BEGIN Given data

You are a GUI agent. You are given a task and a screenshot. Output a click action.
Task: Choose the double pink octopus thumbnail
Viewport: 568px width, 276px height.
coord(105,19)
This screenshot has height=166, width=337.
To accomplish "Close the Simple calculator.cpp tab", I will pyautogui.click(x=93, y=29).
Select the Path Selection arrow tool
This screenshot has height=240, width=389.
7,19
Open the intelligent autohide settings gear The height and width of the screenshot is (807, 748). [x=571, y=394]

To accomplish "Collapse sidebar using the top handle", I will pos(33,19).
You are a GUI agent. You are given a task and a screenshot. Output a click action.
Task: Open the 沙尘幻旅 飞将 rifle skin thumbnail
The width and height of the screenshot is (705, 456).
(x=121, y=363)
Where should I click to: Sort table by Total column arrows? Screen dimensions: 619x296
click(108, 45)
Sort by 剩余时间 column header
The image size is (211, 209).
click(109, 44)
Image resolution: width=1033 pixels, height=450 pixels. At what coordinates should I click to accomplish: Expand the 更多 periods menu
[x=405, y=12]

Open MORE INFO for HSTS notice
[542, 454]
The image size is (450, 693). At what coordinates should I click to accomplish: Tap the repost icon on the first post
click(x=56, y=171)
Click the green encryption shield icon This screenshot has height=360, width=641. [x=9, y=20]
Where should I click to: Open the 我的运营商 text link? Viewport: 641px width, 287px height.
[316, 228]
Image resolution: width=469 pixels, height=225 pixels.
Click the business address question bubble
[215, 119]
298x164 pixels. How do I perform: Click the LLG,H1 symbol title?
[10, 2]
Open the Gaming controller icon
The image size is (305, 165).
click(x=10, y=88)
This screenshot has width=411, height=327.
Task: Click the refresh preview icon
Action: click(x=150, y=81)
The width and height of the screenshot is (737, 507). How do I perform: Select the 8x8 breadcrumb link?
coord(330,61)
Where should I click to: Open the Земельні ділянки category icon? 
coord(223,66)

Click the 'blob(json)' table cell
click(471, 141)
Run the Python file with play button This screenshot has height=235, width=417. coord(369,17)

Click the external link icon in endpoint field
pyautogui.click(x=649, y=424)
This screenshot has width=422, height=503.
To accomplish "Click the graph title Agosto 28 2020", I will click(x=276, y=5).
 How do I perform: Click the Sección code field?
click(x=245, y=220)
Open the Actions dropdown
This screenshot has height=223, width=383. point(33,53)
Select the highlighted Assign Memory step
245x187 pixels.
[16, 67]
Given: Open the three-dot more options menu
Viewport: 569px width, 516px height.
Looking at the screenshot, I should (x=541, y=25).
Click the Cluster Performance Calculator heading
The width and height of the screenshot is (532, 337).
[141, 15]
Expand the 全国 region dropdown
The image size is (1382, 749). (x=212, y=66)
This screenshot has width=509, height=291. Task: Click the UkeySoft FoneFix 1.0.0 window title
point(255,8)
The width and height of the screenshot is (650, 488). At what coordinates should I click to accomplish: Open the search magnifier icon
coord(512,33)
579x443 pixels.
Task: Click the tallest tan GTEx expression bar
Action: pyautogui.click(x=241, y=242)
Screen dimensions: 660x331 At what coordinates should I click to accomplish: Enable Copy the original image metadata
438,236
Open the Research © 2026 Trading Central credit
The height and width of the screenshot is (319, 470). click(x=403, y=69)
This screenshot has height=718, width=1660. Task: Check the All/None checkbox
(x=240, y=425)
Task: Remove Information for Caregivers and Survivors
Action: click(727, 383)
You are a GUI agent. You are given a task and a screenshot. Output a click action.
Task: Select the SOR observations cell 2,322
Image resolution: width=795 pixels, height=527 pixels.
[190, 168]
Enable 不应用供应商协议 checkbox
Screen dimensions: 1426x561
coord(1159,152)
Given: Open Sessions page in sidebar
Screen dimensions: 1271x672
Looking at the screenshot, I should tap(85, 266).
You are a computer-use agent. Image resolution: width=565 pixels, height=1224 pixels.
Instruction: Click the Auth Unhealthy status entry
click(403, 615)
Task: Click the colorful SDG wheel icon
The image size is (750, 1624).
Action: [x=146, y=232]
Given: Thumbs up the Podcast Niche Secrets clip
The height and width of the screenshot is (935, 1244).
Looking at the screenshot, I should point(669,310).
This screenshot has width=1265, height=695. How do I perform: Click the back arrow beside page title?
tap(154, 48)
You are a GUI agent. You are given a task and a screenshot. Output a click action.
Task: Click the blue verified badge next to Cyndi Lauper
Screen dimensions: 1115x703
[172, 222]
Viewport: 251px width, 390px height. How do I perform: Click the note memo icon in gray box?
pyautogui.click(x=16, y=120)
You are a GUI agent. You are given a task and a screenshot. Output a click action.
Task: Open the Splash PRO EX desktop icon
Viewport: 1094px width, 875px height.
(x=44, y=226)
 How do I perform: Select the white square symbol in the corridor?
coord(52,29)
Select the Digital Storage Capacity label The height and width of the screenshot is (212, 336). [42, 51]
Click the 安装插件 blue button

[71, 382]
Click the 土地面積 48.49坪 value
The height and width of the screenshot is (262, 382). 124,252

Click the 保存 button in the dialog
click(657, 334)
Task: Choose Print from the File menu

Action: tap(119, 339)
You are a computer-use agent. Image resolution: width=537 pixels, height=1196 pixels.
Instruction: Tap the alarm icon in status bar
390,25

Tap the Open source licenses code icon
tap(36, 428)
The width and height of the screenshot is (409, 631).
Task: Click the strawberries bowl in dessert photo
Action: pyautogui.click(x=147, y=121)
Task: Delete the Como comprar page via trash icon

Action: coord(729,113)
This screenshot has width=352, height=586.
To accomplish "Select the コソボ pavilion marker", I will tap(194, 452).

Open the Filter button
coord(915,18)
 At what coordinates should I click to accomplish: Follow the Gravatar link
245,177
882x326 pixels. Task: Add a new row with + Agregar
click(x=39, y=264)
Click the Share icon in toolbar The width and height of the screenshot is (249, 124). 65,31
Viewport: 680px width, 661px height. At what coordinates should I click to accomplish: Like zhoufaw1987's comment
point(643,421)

END Given data

Description of the task - Search the listing above for the string "thumbnail" and copy each line that has it.

Answer box -
Task: Choose the double pink octopus thumbnail
Task: Open the 沙尘幻旅 飞将 rifle skin thumbnail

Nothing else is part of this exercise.